Who Makes the Bottom Six?

Ah, the Philadelphia Flyers bottom six forward group. Scapegoats for some, a place where talent goes to die for others. Over the course of the last decade, the Flyers haven’t exactly flaunted a dangerous bottom six. With players like Jori Lehtera, Chris Vandevelde and Dale Weise among others holding down the fort in the past, the struggles come as no surprise.

But there is a new era forming. The Flyers are in full-on-go-time in terms of icing a competitive roster, and they will rely on a mixture of youngsters and veteran depth signings to reinforce the bottom two lines. The Flyers’ being top heavy on the wings is actually a good problem to have in this scenario. It means the bottom-six isn’t composed entirely of scrubs as it has been recently.

The Talent

James Van Riemsdyk, Oskar Lindblom, Cam Atkinson and Travis Konecny

On paper, the Flyers actually have a pretty deep forward group with plenty of potential lineups to role in any situation. Given their depth, some talented players will spill outside of the top six. The wings will provide the deepest runoff as there is an abundance of talent on the flanks. Right now, seemingly the only two locks for top six wing would be Claude Giroux and Joel Farabee, both of which can play either side, but typically they’re left and right respectively. That means two of the four of JVR, Lindblom, Atkinson and Konecny will claim the remaining top six winger spots and the last two will take residency on the third line. Having any of these guys on the third line is a bit of a luxury, so they will help insulate whoever claims the 3C spot.

The Vets

Derek Brassard and Nate Thompson

The newest addition and returning face were obviously brought in for a reason. Brassard and Thompson have a combined 1,716 NHL games between them. They may be over the hill in their individual career, but bring plenty of leadership to the table and know how to handle themselves in a bottom six role in the NHL. Given Fletcher didn’t properly address the hole at 3C during his busy offseason, the combination of veterans will have to hold down the fort for a majority of the season until a young internal option is ready, or the trade deadline roles around and Fletcher can have another shot at addressing the need.

The Youth

Morgan Frost, Wade Allison and Tanner Laczynski

The vets were brought in as insulation and an insurance policy just in case some internal options don’t work out. Both Frost and Laczynski are returning from surgery and could very well find themselves in the AHL to start the season. Wade Allison, on the other hand, has made himself quite the interesting commodity during his first professional season. He recorded four goals and nine points in 10 games with the Phantoms before his recall where he put up four goal and seven points in 14 games. As a natural winger, expect Allison to be the most likely to claim an NHL spot out of the gate.

The In-Between

Nicolas Aube-Kubel and Scott Laughton

There are two names that are hanging around that aren’t quite vets yet but aren’t really youth anymore either.

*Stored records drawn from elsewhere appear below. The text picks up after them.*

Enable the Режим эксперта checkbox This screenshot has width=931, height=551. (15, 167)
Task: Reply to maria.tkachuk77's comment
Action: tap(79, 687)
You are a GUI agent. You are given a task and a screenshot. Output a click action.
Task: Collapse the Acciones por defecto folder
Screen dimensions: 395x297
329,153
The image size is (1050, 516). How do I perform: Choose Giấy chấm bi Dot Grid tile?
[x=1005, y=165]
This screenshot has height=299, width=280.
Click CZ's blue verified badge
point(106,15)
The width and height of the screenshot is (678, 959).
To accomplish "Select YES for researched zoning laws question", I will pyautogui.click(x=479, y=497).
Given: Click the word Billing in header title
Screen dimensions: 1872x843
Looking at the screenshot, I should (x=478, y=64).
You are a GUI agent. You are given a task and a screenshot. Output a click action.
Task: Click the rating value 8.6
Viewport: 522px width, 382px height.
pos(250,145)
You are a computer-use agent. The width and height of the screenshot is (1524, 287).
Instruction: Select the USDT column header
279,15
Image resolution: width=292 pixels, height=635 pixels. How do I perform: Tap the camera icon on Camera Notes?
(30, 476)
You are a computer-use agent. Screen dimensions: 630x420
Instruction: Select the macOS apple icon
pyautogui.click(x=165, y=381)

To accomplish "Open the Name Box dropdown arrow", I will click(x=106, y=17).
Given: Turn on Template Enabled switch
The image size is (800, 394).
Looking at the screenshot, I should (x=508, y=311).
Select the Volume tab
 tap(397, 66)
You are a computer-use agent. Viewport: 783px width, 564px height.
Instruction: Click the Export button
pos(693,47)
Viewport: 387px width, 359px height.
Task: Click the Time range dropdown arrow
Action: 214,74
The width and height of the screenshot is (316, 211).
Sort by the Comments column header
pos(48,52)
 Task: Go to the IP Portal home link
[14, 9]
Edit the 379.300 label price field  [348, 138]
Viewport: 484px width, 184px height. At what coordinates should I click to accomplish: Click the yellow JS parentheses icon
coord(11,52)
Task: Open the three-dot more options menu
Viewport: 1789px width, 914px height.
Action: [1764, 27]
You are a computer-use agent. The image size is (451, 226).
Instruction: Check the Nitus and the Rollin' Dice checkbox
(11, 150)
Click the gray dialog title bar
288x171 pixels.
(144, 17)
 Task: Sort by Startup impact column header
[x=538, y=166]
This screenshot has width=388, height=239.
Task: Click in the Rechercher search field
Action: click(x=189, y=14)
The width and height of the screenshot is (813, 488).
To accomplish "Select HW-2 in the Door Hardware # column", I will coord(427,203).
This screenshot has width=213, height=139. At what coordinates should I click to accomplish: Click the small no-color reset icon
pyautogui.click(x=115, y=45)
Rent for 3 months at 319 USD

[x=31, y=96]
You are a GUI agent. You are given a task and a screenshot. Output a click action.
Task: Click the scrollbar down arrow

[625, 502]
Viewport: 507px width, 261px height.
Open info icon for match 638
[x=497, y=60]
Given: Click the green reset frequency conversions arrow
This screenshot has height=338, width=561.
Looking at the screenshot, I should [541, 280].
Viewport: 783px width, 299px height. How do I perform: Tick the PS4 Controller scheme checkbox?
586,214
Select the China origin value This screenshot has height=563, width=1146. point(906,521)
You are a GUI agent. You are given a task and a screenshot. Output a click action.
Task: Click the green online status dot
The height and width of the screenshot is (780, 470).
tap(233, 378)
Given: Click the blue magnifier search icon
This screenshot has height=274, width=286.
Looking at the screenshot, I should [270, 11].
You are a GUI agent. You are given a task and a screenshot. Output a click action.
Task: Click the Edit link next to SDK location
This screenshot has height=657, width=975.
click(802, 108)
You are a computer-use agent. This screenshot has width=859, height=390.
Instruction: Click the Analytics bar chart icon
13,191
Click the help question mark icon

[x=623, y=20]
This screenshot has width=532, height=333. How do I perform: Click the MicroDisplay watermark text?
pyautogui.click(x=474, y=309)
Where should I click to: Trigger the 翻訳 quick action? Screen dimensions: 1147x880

Scott Laughton is just about a guarantee to make the roster in some form or fashion, but it’s unclear where exactly he’ll fit in. He’ll more than likely fill a utility “Swiss army knife” roll and adapt to wherever he ends up. Given the additions of Brassard and Thompson, is seems like he’ll start the year on the fourth line, probably on the left wing.

As for Aube-Kubel, he has been a bit of a double-dealing player during his first two NHL seasons. He seemed like a near-perfect depth forward during 2019-20. A guy with speed, physicality and an hell of a shot to go along with it. Then he regressed something fierce during 2021, as a reckless, penalty-taking winger who didn’t produce offense at the same clip as the season previous. If Wade Allison does indeed make the roster out of camp, Aube-Kubel could find himself as the 13th forward for parts of the season.